### Your task
Which lines in the records below include the word "field"? Report each of them in full.

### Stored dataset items
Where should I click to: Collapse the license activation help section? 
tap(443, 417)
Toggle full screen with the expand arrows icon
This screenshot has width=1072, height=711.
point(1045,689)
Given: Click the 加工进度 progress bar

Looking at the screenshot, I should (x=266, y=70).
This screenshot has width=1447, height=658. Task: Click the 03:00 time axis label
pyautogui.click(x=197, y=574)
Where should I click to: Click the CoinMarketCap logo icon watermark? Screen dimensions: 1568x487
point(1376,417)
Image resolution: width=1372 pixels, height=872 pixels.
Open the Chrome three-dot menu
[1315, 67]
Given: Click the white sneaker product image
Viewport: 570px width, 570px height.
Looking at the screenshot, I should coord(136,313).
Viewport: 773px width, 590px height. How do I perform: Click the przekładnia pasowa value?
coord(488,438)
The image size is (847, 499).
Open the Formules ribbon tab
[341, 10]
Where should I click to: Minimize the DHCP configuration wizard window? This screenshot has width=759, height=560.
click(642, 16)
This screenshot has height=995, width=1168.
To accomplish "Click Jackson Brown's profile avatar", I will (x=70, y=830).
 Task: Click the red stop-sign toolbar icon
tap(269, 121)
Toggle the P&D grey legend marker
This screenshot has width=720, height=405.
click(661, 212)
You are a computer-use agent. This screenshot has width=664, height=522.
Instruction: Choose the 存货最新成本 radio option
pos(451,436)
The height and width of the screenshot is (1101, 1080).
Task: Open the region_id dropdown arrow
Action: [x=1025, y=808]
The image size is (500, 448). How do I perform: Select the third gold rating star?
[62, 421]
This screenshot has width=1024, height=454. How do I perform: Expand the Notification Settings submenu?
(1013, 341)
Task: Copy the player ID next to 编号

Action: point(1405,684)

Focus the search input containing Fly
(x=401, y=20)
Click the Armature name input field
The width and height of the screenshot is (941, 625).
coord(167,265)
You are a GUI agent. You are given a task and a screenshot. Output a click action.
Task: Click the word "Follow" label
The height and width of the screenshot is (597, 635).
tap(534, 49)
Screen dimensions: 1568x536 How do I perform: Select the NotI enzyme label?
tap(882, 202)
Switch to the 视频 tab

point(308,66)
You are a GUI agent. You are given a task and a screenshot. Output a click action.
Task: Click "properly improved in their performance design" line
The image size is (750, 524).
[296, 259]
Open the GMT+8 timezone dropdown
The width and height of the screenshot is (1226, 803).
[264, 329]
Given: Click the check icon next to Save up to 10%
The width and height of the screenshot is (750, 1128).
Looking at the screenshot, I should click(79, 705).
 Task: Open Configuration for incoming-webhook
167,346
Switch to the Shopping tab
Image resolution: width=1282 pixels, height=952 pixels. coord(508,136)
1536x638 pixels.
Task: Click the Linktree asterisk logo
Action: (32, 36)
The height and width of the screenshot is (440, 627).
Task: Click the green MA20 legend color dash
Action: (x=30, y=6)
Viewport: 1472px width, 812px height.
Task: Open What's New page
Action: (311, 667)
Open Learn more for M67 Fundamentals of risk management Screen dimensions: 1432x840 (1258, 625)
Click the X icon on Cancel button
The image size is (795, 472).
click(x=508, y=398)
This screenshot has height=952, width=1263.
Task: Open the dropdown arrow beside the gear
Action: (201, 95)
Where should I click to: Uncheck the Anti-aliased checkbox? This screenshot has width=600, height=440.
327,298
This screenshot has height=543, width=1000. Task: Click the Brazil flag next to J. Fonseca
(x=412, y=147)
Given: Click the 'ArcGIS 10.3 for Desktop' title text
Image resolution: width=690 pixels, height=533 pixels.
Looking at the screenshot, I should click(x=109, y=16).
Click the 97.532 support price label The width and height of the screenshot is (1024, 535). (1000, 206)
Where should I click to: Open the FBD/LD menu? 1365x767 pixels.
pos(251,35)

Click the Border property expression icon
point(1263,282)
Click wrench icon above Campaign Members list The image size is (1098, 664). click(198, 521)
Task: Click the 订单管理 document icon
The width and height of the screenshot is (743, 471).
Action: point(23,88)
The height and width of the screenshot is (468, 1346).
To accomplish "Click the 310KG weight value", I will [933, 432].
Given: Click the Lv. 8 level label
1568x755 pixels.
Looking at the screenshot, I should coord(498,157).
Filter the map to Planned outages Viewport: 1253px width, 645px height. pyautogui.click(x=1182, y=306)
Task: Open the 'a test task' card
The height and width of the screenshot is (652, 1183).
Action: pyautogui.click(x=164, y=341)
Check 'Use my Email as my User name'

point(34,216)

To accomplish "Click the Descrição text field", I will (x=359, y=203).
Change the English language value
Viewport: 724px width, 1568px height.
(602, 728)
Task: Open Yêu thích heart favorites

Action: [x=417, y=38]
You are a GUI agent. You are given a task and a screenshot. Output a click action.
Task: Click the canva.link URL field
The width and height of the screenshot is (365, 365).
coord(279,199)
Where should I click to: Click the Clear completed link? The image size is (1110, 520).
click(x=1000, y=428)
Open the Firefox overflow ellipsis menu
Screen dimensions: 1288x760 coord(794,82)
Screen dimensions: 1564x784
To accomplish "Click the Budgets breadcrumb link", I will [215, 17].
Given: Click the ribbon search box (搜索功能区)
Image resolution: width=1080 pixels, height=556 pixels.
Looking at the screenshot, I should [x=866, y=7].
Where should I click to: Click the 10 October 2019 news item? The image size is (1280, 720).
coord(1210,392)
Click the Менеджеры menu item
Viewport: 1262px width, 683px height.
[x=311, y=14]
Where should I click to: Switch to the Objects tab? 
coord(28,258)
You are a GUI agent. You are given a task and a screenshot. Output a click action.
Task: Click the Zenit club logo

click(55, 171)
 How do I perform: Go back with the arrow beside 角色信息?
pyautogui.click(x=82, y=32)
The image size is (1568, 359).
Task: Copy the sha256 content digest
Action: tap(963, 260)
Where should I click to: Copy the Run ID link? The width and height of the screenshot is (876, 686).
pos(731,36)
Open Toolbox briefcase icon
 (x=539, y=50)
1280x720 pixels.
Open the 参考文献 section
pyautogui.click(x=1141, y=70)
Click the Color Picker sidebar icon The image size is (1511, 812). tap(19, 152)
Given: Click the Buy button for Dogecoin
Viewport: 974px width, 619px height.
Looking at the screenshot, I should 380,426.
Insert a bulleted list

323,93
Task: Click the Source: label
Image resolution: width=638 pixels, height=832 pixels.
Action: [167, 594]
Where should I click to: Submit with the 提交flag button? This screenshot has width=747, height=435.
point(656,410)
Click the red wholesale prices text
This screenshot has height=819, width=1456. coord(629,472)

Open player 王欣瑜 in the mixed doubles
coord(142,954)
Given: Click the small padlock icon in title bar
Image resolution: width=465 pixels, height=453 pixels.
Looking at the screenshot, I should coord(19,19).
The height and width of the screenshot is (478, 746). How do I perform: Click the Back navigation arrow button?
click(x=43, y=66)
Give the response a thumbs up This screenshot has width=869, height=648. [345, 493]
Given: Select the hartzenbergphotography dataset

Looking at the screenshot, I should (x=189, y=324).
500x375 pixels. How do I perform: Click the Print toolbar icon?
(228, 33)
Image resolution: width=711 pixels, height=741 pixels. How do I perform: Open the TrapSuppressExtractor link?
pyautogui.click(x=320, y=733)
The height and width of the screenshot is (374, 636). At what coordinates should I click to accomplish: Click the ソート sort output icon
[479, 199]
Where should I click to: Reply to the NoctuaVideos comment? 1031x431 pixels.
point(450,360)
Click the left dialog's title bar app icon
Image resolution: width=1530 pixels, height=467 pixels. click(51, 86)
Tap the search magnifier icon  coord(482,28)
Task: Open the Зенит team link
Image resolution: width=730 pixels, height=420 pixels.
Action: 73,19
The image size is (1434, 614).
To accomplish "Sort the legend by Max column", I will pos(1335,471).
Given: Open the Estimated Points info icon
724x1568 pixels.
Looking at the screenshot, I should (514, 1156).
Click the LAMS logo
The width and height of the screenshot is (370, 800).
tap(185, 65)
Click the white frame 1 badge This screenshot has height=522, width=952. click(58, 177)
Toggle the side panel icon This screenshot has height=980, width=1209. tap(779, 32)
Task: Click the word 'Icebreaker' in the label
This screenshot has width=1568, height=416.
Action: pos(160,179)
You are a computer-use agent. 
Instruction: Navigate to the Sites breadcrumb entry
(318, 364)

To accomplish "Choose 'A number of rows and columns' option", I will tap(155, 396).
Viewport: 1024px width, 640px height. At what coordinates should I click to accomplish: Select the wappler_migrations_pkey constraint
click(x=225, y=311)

### Answer below
Click the Armature name input field
To accomplish "Click the Descrição text field", I will (x=359, y=203).
Task: Click the canva.link URL field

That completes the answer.